Work item —
Report every line in the listing that contains the string "agent".

Material for this exercise —
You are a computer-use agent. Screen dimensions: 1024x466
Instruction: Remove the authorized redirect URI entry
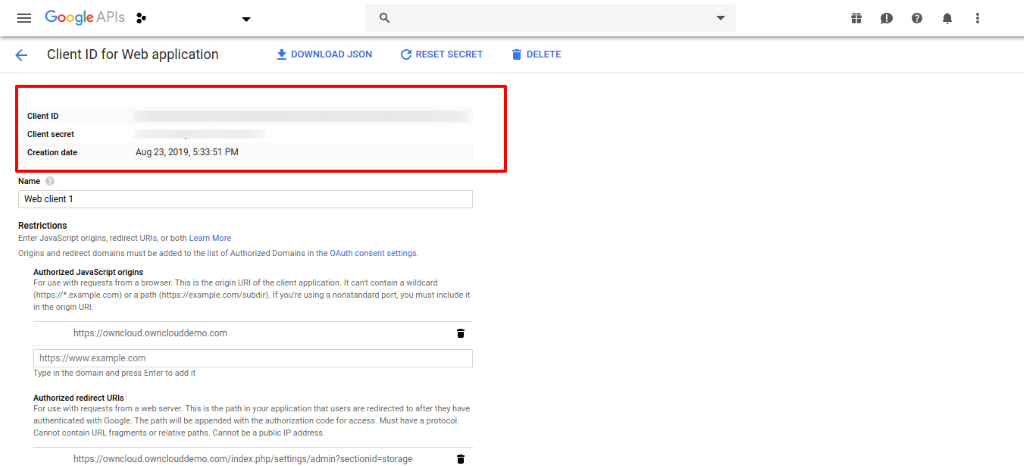460,458
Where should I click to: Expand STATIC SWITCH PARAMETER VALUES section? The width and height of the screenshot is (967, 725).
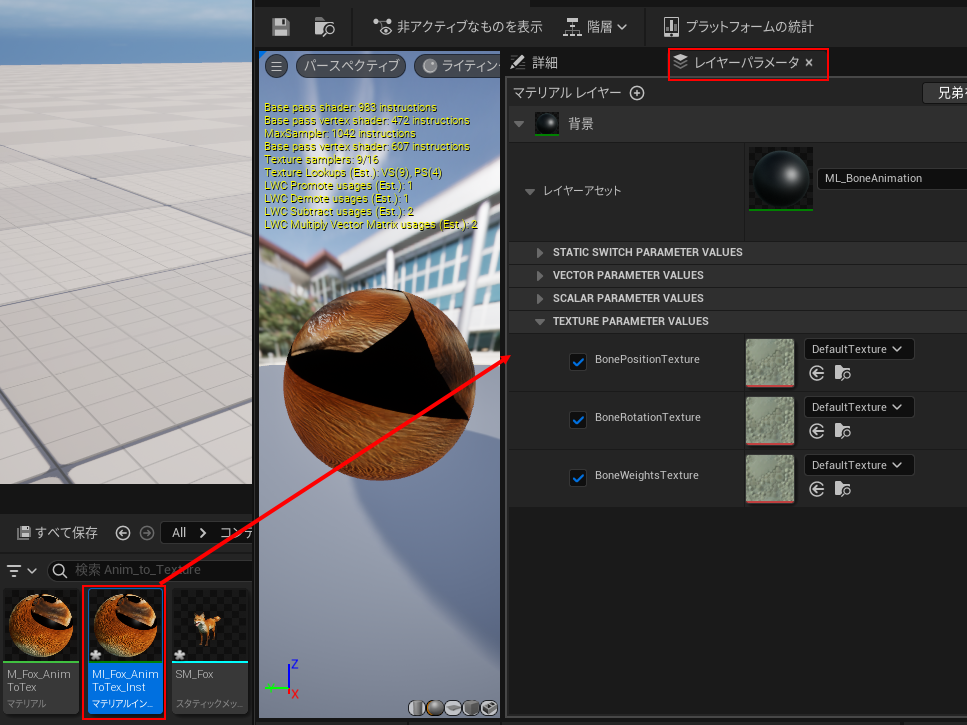pyautogui.click(x=541, y=252)
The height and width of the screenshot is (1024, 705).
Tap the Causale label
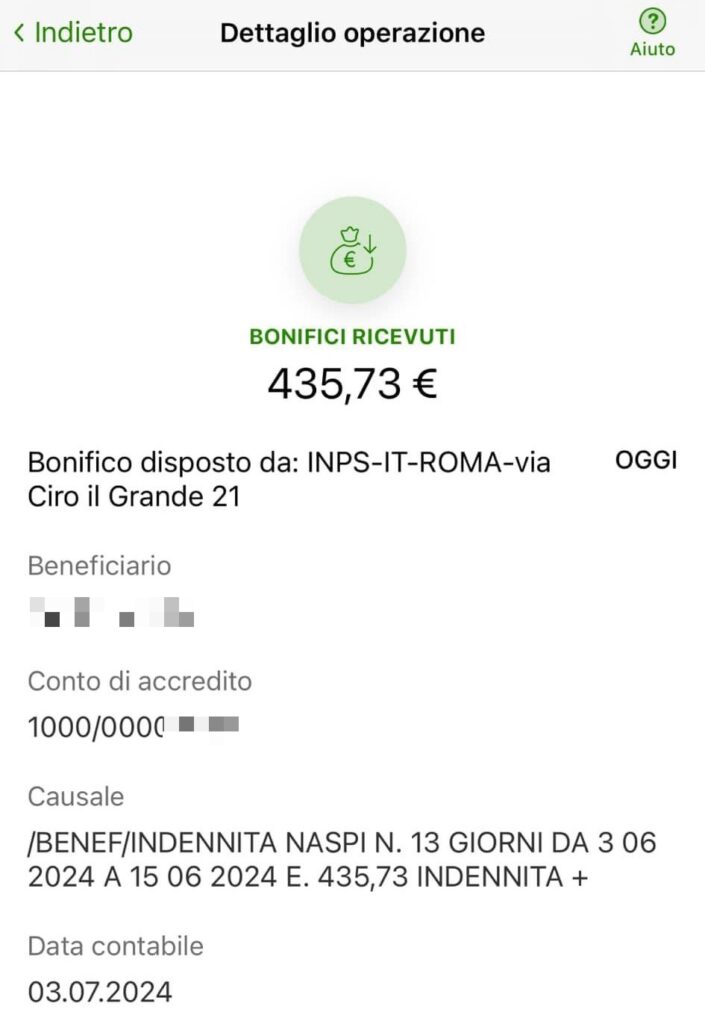[76, 797]
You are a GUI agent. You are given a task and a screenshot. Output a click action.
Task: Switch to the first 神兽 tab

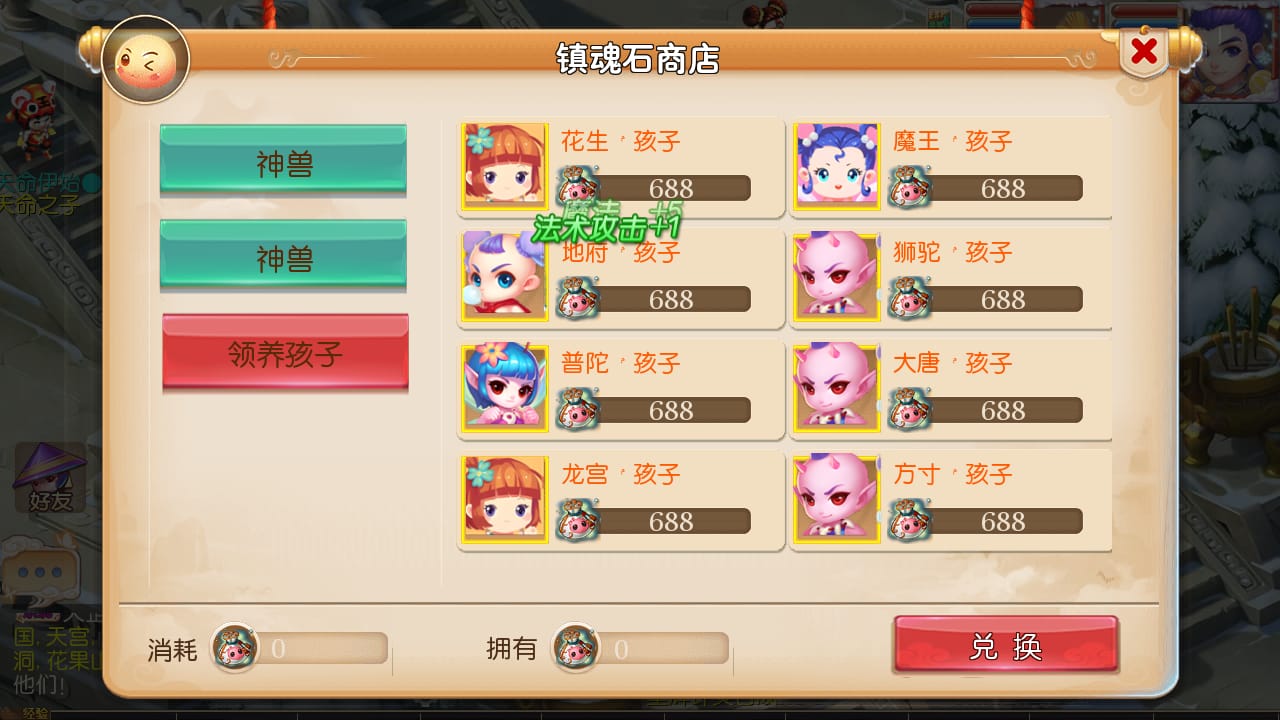point(283,160)
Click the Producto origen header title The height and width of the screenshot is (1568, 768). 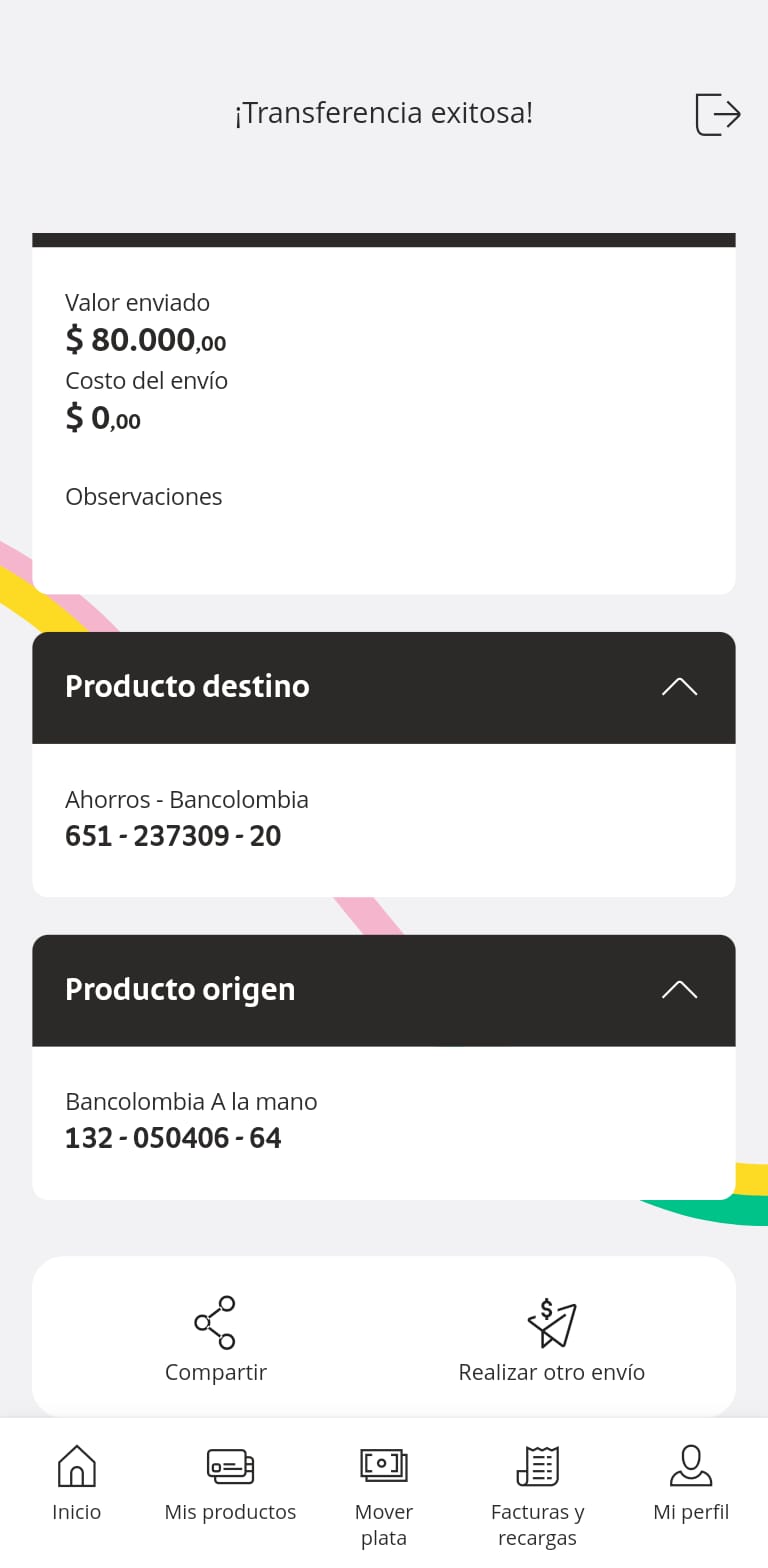pos(180,990)
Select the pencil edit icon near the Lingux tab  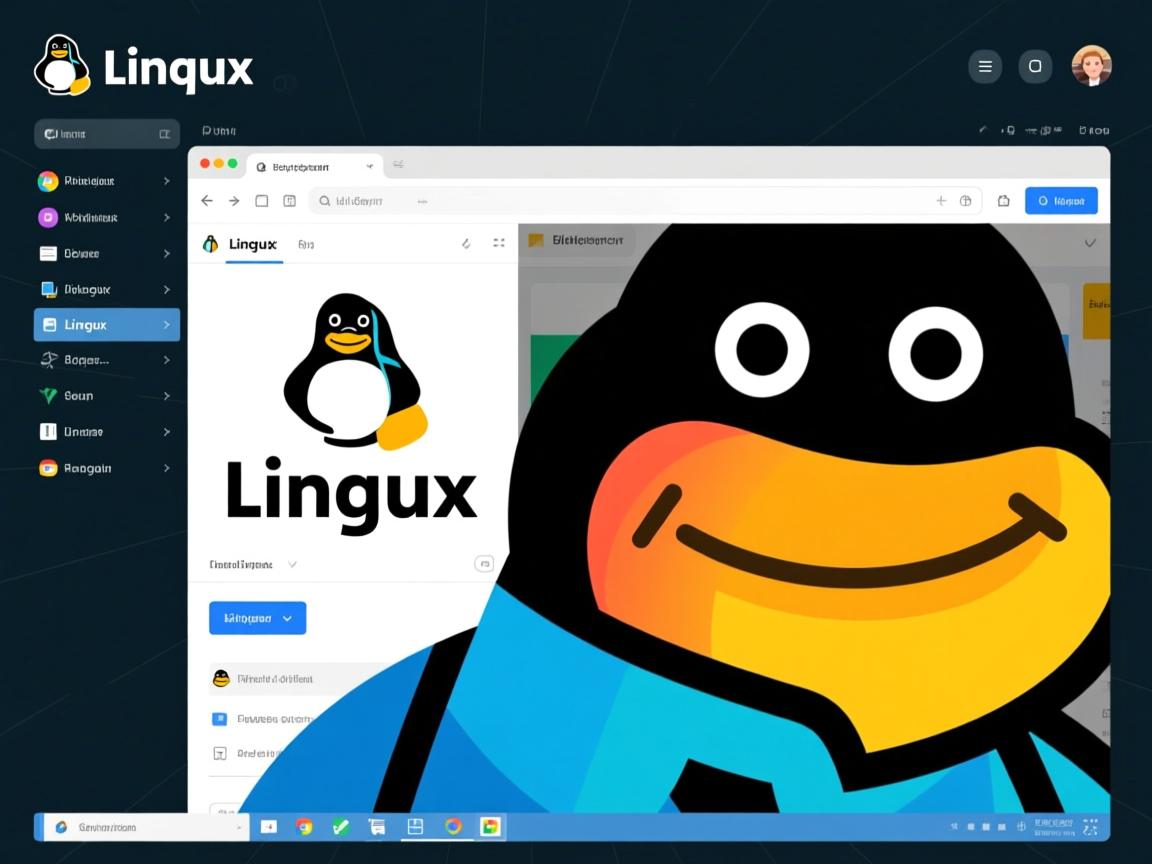(466, 242)
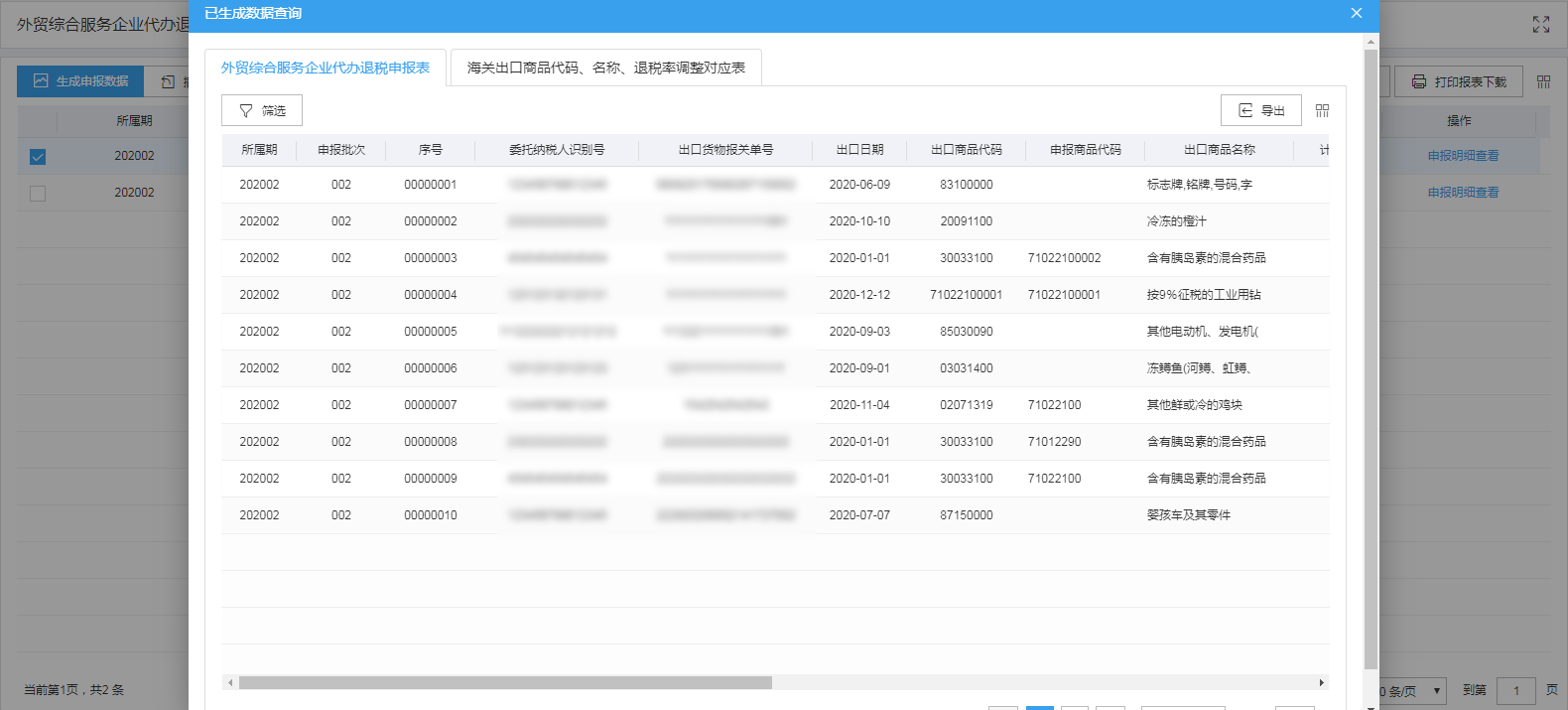1568x710 pixels.
Task: Click the chart icon on 生成申报数据
Action: 41,81
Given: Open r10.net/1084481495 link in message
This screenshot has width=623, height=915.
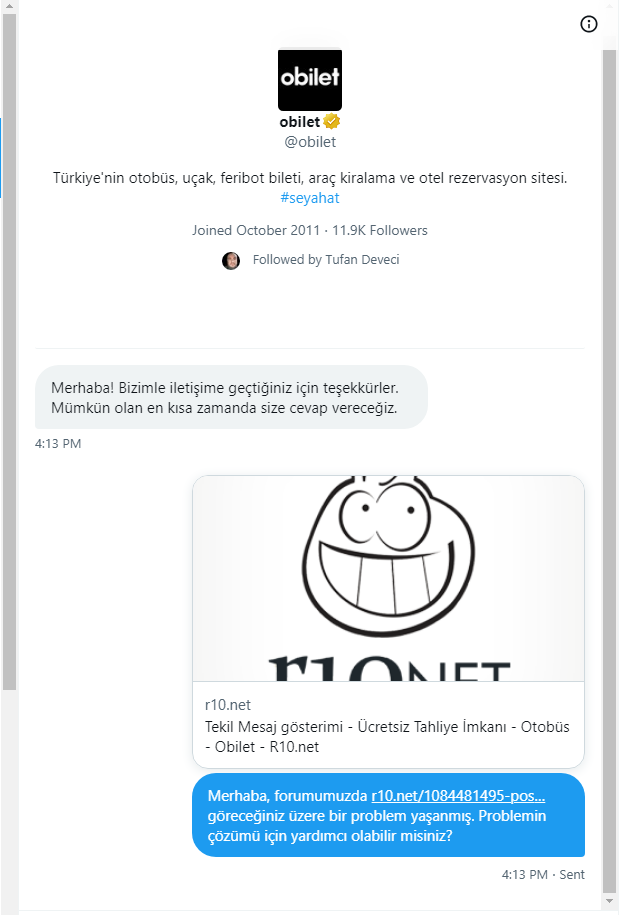Looking at the screenshot, I should tap(458, 796).
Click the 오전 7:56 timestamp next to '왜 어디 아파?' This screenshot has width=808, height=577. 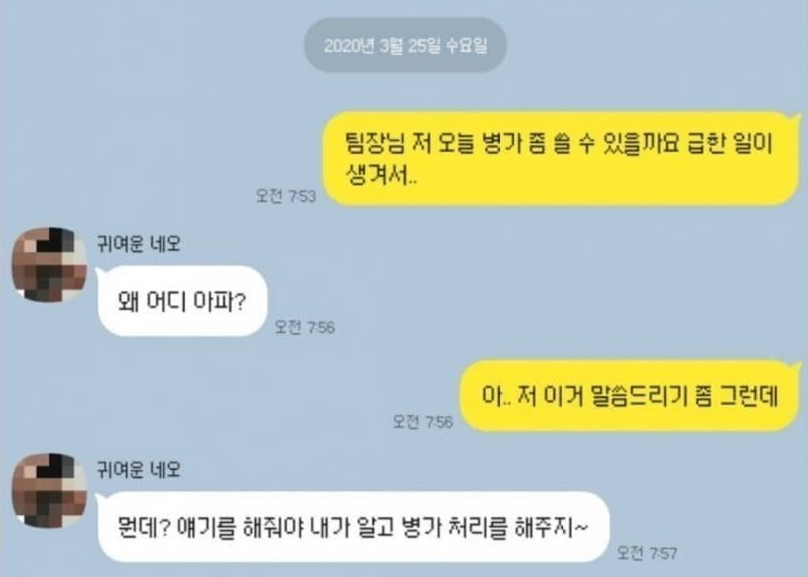click(305, 327)
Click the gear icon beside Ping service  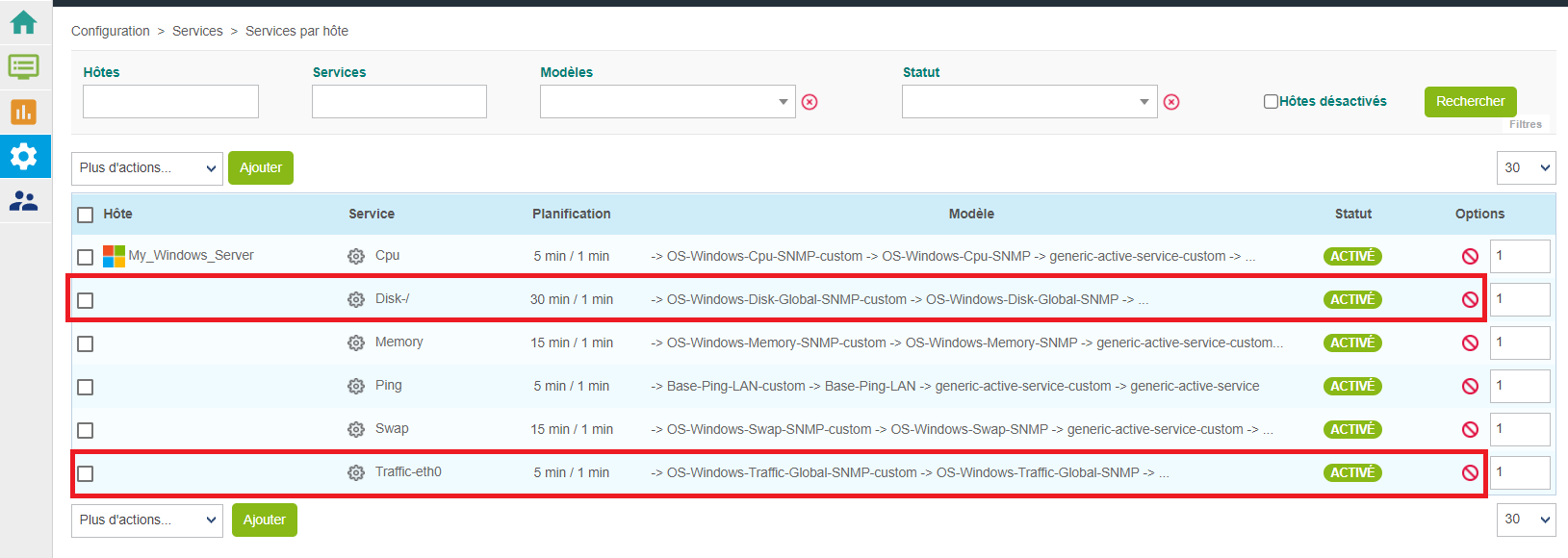[x=356, y=386]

Response for this exercise —
You are a computer-use agent. Screen dimensions: 1024x466
You are a GUI agent. You are given a task and a screenshot. Output a click action.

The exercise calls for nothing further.